Return, word for word, the line containing "Image resolution: width=1439" and every line after it through the last line of the records below.

- - -

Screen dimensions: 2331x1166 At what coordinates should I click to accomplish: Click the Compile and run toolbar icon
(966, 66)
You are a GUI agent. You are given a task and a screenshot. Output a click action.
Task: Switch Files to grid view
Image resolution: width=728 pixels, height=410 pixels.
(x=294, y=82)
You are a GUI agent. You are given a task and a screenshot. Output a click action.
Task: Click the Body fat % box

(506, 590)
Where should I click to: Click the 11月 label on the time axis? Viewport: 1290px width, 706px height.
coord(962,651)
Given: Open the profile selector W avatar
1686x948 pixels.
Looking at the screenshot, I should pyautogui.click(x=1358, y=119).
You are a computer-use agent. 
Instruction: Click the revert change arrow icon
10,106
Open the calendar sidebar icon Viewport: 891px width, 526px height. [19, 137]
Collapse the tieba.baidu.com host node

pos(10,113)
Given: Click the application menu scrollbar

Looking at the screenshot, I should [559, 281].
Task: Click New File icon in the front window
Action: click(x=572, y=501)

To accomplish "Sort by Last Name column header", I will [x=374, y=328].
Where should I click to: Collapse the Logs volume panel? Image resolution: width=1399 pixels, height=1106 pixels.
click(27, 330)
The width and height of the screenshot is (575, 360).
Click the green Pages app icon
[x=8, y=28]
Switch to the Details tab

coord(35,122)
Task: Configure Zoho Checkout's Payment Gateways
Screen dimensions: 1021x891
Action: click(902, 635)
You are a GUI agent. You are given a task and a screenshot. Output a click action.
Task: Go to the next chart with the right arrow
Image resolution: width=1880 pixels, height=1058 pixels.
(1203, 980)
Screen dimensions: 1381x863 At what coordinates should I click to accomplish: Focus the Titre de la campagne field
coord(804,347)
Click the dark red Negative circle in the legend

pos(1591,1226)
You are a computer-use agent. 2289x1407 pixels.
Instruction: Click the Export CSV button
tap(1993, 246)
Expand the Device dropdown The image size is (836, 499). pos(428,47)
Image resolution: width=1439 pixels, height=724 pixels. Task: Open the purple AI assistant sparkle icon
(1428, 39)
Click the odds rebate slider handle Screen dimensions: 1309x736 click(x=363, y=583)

- - -

◆ Reply:
Image resolution: width=1439 pixels, height=724 pixels. Task: Open the purple AI assistant sparkle icon
(1428, 39)
Click the odds rebate slider handle Screen dimensions: 1309x736 click(x=363, y=583)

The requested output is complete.